MATERIAL PROVIDED:
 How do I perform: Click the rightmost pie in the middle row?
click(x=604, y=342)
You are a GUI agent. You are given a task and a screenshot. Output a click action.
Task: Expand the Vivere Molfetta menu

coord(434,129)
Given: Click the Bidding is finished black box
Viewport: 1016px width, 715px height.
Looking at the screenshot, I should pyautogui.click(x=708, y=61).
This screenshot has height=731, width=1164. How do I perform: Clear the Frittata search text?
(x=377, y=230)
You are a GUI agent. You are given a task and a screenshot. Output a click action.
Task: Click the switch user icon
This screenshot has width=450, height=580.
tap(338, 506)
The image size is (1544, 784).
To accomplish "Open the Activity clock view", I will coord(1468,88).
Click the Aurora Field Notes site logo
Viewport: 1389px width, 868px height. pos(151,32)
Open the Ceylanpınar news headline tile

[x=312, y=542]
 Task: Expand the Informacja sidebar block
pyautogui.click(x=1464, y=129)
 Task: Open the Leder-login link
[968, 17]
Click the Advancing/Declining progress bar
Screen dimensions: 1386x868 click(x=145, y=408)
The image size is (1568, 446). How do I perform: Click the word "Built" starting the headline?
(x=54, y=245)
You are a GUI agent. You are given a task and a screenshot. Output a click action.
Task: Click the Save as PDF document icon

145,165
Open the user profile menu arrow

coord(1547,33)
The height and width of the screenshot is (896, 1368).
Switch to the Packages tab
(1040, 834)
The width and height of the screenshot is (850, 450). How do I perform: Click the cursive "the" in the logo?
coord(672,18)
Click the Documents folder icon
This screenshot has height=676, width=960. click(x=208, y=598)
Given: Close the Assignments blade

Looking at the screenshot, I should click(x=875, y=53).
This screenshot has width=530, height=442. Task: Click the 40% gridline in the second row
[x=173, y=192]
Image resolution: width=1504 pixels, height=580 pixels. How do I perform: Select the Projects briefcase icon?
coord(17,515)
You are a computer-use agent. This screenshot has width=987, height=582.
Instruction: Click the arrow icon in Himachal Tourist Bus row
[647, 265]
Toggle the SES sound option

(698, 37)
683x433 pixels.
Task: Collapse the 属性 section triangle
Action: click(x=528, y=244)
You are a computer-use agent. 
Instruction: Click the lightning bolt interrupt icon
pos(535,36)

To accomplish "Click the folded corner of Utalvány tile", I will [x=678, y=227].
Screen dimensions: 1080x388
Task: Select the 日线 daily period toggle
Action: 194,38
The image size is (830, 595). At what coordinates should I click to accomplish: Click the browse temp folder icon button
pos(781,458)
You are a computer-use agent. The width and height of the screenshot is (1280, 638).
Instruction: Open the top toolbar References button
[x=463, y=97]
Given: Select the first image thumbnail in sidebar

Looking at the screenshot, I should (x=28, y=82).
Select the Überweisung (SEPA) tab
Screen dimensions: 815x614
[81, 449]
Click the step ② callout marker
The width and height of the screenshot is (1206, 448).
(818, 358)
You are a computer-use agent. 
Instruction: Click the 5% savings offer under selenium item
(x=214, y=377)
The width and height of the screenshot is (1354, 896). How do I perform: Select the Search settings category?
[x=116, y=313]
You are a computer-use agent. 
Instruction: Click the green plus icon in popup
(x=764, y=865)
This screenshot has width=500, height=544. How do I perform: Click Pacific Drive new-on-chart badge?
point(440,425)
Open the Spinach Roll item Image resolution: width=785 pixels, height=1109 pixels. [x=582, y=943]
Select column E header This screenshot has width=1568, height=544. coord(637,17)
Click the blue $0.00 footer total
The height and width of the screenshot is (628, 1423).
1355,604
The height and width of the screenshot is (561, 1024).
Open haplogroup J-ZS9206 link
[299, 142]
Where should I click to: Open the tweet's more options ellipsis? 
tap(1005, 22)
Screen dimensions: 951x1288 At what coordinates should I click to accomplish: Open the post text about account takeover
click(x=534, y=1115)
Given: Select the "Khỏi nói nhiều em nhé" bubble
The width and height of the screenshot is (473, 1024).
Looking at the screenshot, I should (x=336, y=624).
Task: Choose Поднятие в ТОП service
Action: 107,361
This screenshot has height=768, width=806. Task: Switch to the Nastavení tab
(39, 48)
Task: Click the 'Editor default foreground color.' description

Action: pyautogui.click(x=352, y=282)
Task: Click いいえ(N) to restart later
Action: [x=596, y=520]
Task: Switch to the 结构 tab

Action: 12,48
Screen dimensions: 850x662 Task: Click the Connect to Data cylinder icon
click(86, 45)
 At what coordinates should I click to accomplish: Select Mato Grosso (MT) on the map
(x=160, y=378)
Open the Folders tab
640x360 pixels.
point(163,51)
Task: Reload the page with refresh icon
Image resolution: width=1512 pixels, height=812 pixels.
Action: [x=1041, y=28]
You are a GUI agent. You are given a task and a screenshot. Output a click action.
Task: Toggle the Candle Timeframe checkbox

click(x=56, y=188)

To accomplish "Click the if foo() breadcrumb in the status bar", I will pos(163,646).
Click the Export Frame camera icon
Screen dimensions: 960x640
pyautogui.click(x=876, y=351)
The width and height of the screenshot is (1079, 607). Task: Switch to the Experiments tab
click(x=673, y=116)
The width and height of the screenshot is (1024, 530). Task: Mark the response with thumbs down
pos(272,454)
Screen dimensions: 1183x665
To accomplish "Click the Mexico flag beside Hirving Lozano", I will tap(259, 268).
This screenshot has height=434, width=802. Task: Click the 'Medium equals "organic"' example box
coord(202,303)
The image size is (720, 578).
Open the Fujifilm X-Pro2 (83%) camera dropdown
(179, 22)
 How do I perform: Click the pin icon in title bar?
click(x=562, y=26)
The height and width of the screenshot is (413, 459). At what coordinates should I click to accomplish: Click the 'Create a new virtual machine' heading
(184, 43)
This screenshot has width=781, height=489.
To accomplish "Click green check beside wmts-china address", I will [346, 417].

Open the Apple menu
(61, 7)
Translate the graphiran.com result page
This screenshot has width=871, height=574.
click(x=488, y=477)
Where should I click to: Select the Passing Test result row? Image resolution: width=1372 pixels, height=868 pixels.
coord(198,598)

WHAT IS REQUIRED: Name the number of lines in the listing that contain the word "beside", and only that number.

RESPONSE: 2